## BRIEF
Rescale the part that opens with the line containing "Identify the click" and closes with the line containing "அகராதி.இந்தியா (634, 1918)", both included, by rewriting only those lines in full, requests too, with each click coordinate in the answers multiplied by 0.7 and rounded to a whole number, halves rounded up. Numbers in the requests stay as they are.
--- Start THE INPUT ---
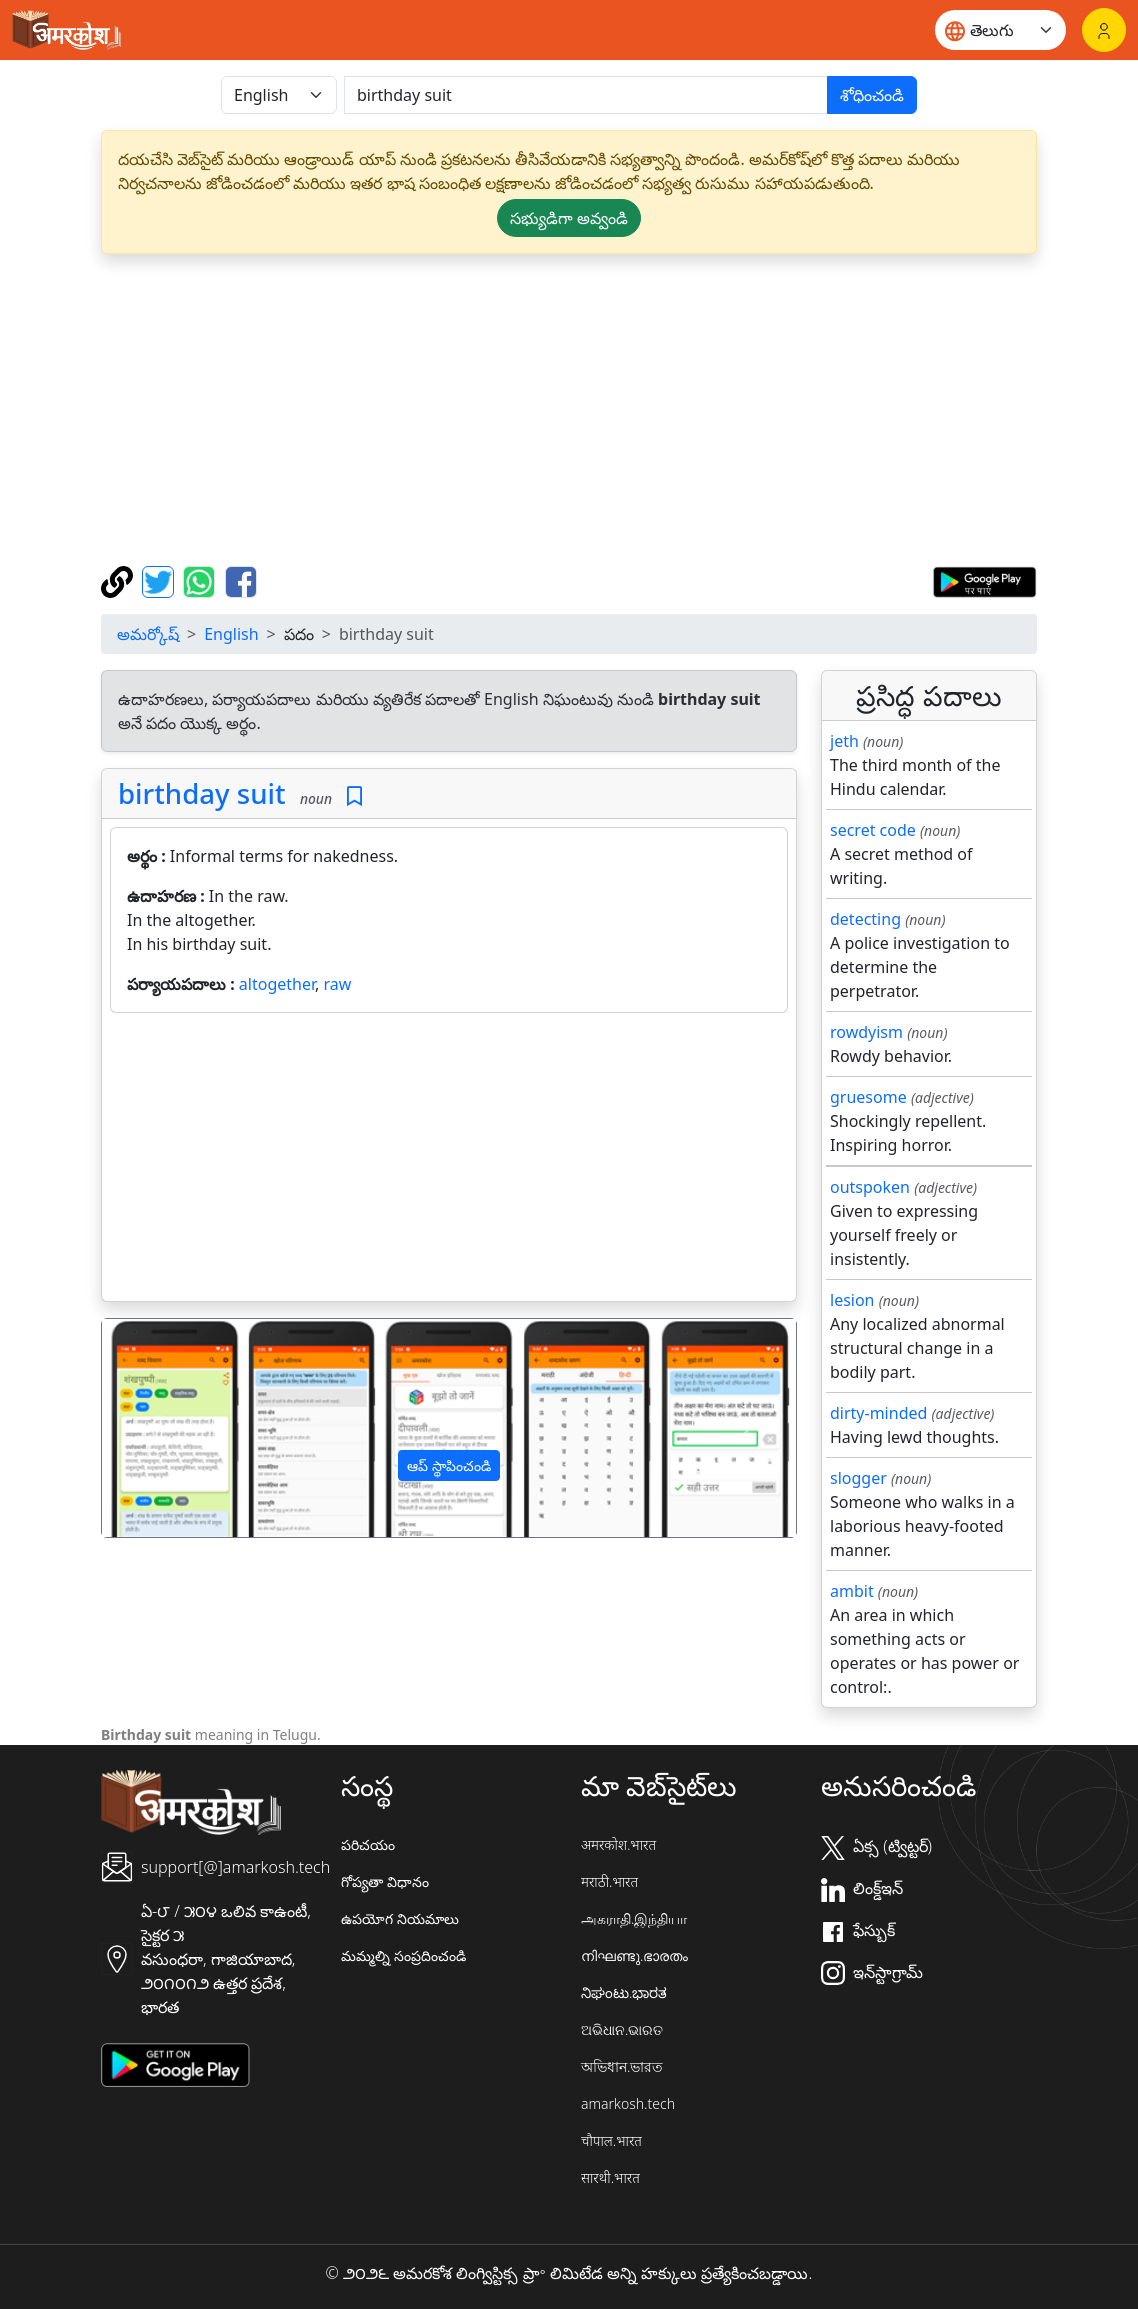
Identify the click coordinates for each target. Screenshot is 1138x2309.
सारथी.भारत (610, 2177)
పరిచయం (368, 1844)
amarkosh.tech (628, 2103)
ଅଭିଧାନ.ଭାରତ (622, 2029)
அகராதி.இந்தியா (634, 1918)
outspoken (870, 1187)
--- End THE INPUT ---
--- Start THE INPUT ---
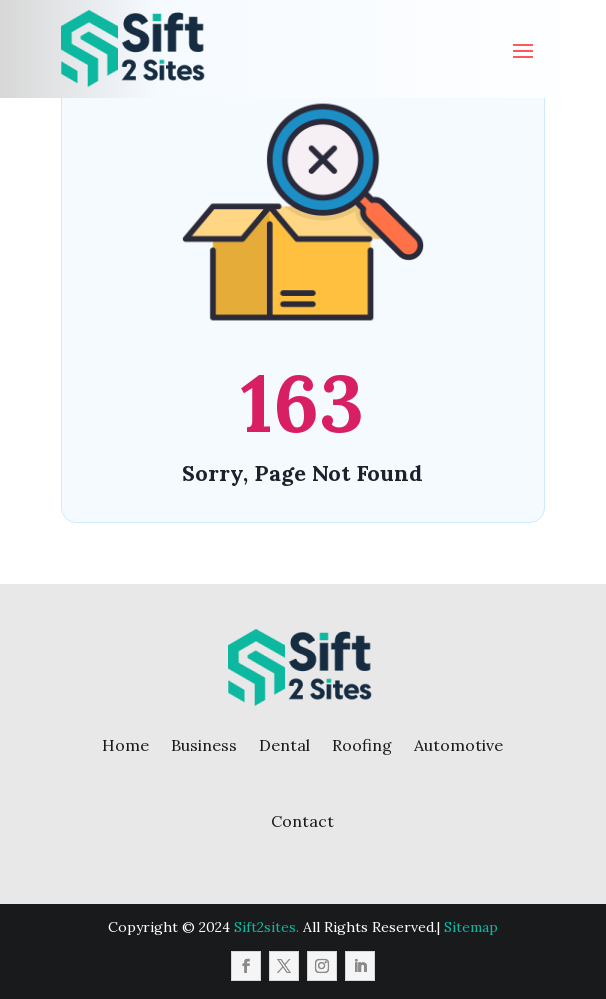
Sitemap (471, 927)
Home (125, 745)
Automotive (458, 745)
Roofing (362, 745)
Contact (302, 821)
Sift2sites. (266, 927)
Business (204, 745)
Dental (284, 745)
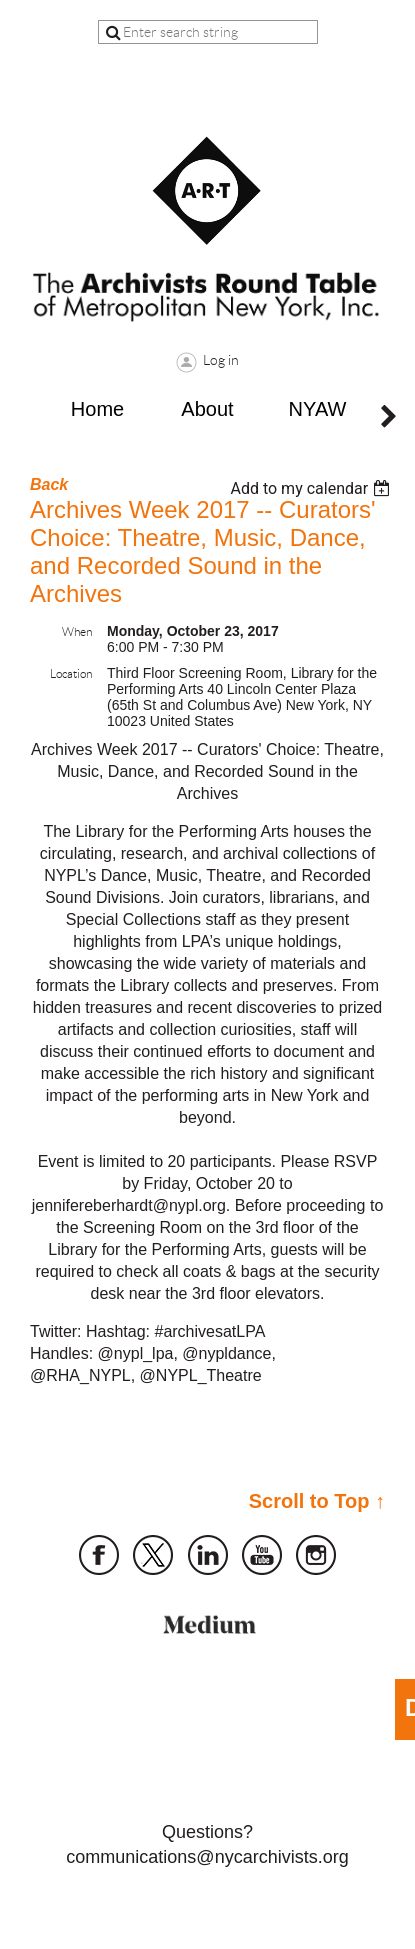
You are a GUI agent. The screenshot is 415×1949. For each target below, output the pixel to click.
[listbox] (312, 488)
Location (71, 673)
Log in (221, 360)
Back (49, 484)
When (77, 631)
--- End THE INPUT ---
## FULL ANSWER
Identify the click coordinates for each target. Screenshot is 1138x2309.
सारथी.भारत (427, 1524)
పరిచయం (258, 1291)
amarkosh.tech (440, 1472)
ଅଭିଧାନ.ଭାରତ (435, 1420)
அகராதி.இந்தியா (444, 1343)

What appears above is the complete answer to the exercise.